** PROMPT **
Make an exact reproduction of all the data.
** INPUT DATA follows **
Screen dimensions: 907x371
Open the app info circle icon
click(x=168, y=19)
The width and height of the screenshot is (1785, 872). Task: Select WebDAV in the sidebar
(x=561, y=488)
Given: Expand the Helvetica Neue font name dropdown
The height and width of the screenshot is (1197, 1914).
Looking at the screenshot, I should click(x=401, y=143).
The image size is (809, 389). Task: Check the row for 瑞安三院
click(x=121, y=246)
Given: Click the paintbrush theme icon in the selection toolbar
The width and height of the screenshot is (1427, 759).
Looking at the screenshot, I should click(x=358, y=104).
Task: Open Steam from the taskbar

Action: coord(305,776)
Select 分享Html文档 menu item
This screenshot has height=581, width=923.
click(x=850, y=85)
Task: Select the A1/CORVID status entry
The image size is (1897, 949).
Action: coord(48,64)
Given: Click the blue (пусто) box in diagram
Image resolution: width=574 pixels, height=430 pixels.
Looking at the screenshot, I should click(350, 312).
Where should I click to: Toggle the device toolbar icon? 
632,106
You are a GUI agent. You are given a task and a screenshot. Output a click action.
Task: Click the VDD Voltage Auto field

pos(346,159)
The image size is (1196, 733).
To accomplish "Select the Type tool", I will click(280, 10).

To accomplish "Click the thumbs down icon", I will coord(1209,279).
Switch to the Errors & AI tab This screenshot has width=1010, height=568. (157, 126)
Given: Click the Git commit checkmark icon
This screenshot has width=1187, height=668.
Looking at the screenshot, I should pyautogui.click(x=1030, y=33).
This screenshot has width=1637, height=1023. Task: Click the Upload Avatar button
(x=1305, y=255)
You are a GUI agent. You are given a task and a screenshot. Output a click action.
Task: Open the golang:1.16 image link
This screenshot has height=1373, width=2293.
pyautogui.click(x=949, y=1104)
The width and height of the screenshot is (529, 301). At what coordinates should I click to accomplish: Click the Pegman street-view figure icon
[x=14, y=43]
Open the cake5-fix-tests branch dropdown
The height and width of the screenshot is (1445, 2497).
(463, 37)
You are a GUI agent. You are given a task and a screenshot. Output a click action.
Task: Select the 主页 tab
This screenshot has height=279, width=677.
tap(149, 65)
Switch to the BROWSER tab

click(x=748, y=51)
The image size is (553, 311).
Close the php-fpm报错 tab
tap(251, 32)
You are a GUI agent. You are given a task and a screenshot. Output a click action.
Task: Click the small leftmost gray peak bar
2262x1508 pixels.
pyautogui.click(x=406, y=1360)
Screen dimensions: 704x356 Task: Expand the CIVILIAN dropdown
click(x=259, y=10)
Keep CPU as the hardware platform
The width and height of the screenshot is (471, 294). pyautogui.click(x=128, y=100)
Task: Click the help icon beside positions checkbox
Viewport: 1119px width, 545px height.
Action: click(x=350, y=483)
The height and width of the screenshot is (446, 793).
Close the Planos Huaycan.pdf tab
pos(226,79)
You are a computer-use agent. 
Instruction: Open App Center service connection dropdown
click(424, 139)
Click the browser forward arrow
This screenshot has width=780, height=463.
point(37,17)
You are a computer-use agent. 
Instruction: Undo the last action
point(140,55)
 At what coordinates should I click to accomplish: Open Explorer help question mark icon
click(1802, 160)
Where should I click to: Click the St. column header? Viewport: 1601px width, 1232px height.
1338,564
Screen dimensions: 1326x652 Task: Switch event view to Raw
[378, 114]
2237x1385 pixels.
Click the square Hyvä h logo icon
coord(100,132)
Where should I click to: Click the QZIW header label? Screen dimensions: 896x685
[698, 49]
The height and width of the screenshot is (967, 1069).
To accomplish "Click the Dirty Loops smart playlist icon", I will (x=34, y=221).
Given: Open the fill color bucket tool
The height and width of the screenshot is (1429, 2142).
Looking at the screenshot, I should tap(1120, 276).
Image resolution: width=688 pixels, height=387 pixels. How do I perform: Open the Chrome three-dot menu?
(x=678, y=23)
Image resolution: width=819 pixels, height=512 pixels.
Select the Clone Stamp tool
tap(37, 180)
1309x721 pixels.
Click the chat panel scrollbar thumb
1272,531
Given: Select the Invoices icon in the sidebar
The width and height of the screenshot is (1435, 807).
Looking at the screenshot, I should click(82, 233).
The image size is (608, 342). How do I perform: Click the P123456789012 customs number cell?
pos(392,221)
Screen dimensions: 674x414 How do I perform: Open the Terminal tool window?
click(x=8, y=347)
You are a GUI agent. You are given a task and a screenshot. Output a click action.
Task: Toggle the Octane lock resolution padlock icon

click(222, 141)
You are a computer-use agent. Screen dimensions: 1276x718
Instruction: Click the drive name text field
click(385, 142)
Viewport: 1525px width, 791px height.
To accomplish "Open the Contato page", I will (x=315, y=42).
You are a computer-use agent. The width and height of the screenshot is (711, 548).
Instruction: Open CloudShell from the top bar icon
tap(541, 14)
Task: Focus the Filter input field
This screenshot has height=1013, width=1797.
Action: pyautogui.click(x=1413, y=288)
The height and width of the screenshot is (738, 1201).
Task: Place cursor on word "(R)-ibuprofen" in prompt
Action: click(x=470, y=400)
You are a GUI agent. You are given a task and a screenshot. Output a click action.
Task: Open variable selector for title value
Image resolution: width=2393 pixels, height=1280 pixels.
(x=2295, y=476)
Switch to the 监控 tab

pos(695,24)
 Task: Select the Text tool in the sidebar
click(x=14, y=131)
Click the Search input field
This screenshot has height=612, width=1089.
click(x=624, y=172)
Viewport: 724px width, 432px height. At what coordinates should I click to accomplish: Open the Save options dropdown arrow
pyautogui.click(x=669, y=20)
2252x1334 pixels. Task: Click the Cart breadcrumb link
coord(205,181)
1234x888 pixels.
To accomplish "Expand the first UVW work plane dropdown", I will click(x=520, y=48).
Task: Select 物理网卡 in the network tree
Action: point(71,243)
** End of INPUT DATA **
** EXERCISE ANSWER **
Screen dimensions: 907x371
Open the app info circle icon
click(x=168, y=19)
The width and height of the screenshot is (1785, 872). Task: Select WebDAV in the sidebar
(x=561, y=488)
Given: Expand the Helvetica Neue font name dropdown
The height and width of the screenshot is (1197, 1914).
Looking at the screenshot, I should click(x=401, y=143).
The image size is (809, 389). Task: Check the row for 瑞安三院
click(x=121, y=246)
Given: Click the paintbrush theme icon in the selection toolbar
The width and height of the screenshot is (1427, 759).
Looking at the screenshot, I should click(x=358, y=104).
Task: Open Steam from the taskbar

Action: coord(305,776)
Select 分享Html文档 menu item
This screenshot has height=581, width=923.
click(x=850, y=85)
Task: Select the A1/CORVID status entry
The image size is (1897, 949).
Action: coord(48,64)
Given: Click the blue (пусто) box in diagram
Image resolution: width=574 pixels, height=430 pixels.
Looking at the screenshot, I should click(350, 312).
Where should I click to: Toggle the device toolbar icon? 
632,106
You are a GUI agent. You are given a task and a screenshot. Output a click action.
Task: Click the VDD Voltage Auto field

pos(346,159)
The image size is (1196, 733).
To accomplish "Select the Type tool", I will click(280, 10).

To accomplish "Click the thumbs down icon", I will coord(1209,279).
Switch to the Errors & AI tab This screenshot has width=1010, height=568. (157, 126)
Given: Click the Git commit checkmark icon
This screenshot has width=1187, height=668.
Looking at the screenshot, I should pyautogui.click(x=1030, y=33).
This screenshot has width=1637, height=1023. Task: Click the Upload Avatar button
(x=1305, y=255)
You are a GUI agent. You are given a task and a screenshot. Output a click action.
Task: Open the golang:1.16 image link
This screenshot has height=1373, width=2293.
pyautogui.click(x=949, y=1104)
The width and height of the screenshot is (529, 301). At what coordinates should I click to accomplish: Click the Pegman street-view figure icon
[x=14, y=43]
Open the cake5-fix-tests branch dropdown
The height and width of the screenshot is (1445, 2497).
(463, 37)
You are a GUI agent. You are given a task and a screenshot. Output a click action.
Task: Select the 主页 tab
This screenshot has height=279, width=677.
tap(149, 65)
Switch to the BROWSER tab

click(x=748, y=51)
The image size is (553, 311).
Close the php-fpm报错 tab
tap(251, 32)
You are a GUI agent. You are given a task and a screenshot. Output a click action.
Task: Click the small leftmost gray peak bar
2262x1508 pixels.
pyautogui.click(x=406, y=1360)
Screen dimensions: 704x356 Task: Expand the CIVILIAN dropdown
click(x=259, y=10)
Keep CPU as the hardware platform
The width and height of the screenshot is (471, 294). pyautogui.click(x=128, y=100)
Task: Click the help icon beside positions checkbox
Viewport: 1119px width, 545px height.
Action: click(x=350, y=483)
The height and width of the screenshot is (446, 793).
Close the Planos Huaycan.pdf tab
pos(226,79)
You are a computer-use agent. 
Instruction: Open App Center service connection dropdown
click(424, 139)
Click the browser forward arrow
This screenshot has width=780, height=463.
point(37,17)
You are a computer-use agent. 
Instruction: Undo the last action
point(140,55)
 At what coordinates should I click to accomplish: Open Explorer help question mark icon
click(1802, 160)
Where should I click to: Click the St. column header? Viewport: 1601px width, 1232px height.
1338,564
Screen dimensions: 1326x652 Task: Switch event view to Raw
[378, 114]
2237x1385 pixels.
Click the square Hyvä h logo icon
coord(100,132)
Where should I click to: Click the QZIW header label? Screen dimensions: 896x685
[698, 49]
The height and width of the screenshot is (967, 1069).
To accomplish "Click the Dirty Loops smart playlist icon", I will (x=34, y=221).
Given: Open the fill color bucket tool
The height and width of the screenshot is (1429, 2142).
Looking at the screenshot, I should tap(1120, 276).
Image resolution: width=688 pixels, height=387 pixels. How do I perform: Open the Chrome three-dot menu?
(x=678, y=23)
Image resolution: width=819 pixels, height=512 pixels.
Select the Clone Stamp tool
tap(37, 180)
1309x721 pixels.
Click the chat panel scrollbar thumb
1272,531
Given: Select the Invoices icon in the sidebar
The width and height of the screenshot is (1435, 807).
Looking at the screenshot, I should click(82, 233).
The image size is (608, 342). How do I perform: Click the P123456789012 customs number cell?
pos(392,221)
Screen dimensions: 674x414 How do I perform: Open the Terminal tool window?
click(x=8, y=347)
You are a GUI agent. You are given a task and a screenshot. Output a click action.
Task: Toggle the Octane lock resolution padlock icon

click(222, 141)
You are a computer-use agent. Screen dimensions: 1276x718
Instruction: Click the drive name text field
click(385, 142)
Viewport: 1525px width, 791px height.
To accomplish "Open the Contato page", I will (x=315, y=42).
You are a computer-use agent. The width and height of the screenshot is (711, 548).
Instruction: Open CloudShell from the top bar icon
tap(541, 14)
Task: Focus the Filter input field
This screenshot has height=1013, width=1797.
Action: pyautogui.click(x=1413, y=288)
The height and width of the screenshot is (738, 1201).
Task: Place cursor on word "(R)-ibuprofen" in prompt
Action: click(x=470, y=400)
You are a GUI agent. You are given a task and a screenshot. Output a click action.
Task: Open variable selector for title value
Image resolution: width=2393 pixels, height=1280 pixels.
(x=2295, y=476)
Switch to the 监控 tab

pos(695,24)
 Task: Select the Text tool in the sidebar
click(x=14, y=131)
Click the Search input field
This screenshot has height=612, width=1089.
click(x=624, y=172)
Viewport: 724px width, 432px height. At what coordinates should I click to accomplish: Open the Save options dropdown arrow
pyautogui.click(x=669, y=20)
2252x1334 pixels. Task: Click the Cart breadcrumb link
coord(205,181)
1234x888 pixels.
To accomplish "Expand the first UVW work plane dropdown", I will click(x=520, y=48).
Task: Select 物理网卡 in the network tree
Action: point(71,243)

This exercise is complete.